A reasonable effort will be made to enroll eligible family dyads. Enrollment of less than
50% of eligible subjects will lead to a site review to remedy the problem or result in
possible site closure. Enrollment for each site will be a minimal of 66 family dyads and a
maximum of 100 family dyads.
Inclusion Criteria:
- Mother and Father, if named on the birth certificate application, are English
speaking.
- If mother and Father are married, husband is the man identified as the father on the
birth certificate application.
- Documentation of Informed Consent for Mother and newborn. Father named on the birth
certificate application must consent for newborn to participate.

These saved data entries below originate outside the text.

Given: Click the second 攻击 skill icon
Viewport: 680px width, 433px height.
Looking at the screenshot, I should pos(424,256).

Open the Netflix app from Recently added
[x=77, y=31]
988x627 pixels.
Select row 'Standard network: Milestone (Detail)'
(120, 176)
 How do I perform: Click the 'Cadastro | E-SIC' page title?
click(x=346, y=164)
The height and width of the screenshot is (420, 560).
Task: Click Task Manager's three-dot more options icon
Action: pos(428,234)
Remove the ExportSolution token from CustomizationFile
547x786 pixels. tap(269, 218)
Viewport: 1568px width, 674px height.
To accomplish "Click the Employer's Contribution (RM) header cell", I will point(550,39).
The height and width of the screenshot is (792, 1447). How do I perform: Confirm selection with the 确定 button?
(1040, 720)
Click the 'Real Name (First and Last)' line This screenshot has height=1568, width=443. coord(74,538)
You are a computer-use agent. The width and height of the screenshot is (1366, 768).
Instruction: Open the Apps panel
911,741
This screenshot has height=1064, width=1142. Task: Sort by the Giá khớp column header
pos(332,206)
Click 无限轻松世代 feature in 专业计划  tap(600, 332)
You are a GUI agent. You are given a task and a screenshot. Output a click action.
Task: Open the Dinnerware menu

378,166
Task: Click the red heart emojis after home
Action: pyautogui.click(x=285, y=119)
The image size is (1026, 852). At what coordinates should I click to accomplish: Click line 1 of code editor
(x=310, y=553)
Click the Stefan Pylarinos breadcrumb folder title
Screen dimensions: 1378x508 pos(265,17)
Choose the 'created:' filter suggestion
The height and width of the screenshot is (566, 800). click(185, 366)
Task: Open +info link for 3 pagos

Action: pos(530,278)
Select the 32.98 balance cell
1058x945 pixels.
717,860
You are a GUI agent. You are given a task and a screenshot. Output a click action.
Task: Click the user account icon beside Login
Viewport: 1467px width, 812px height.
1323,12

- Mother's age (and Father if named on the birth certificate application) is 18 years
of age or older.
- Infant is a singleton, inborn newborn.
- Newborn gestational age assessment documented in the health record between 23 weeks
0/7 days and 36 weeks 6/7 days.
- Newborn gestational age assessment documented in the health record > 37 weeks and 0/7
days.
- Mother identifies herself as Black or African American on the birth certificate
application.
Exclusion Criteria:
- Mother (or Father identified on the birth certificate application) refuses to sign
informed consent.
- Mother (or Father identified on the birth certificate application) does not speak
English.
- Father, identified on the birth certificate application, objects to infant's
participation.
- Husband is not the father named on the birth certificate application.
- Mother (or Father, if named on the birth certificate application) is less than 18
years of age.
- Mother fails to identify her ethnic group as Black or African American on the birth
certificate application.
- Mother is cognitively impaired as a result of receiving narcotic analgesia within
four hours of the time the research is explained, consent explained, or the interview
is conducted.
- Mother is documented to be cognitively impaired by her physician in the medical
record.
- Father appears to be cognitively impaired at the time the research is explained,
consent explained, or the interview is conducted.
- Mother or infant has a history of blood transfusion in the last six months.
- Mother had assisted reproduction.
- Maternal surgical procedures during pregnancy, to include cerclage.
- Mother has uterine abnormalities.
- History of trauma prior to the onset of labor.
- Multiple gestation.
- Infant has major anomalies (cyanotic congenital heart disease, gastroschisis,
omphalocele, diaphragmatic hernia or other major gastrointestinal anomalies, major
neurological injury or anomaly, or multiple congenital anomalies).
- Mother has major anomalies (cyanotic congenital heart disease, gastroschisis,
omphalocele, diaphragmatic hernia or other major gastrointestinal anomalies, major
neurological injury or anomaly, or multiple congenital anomalies).
- Infant has documented chromosomal anomalies.
- Mother has documented chromosomal anomalies.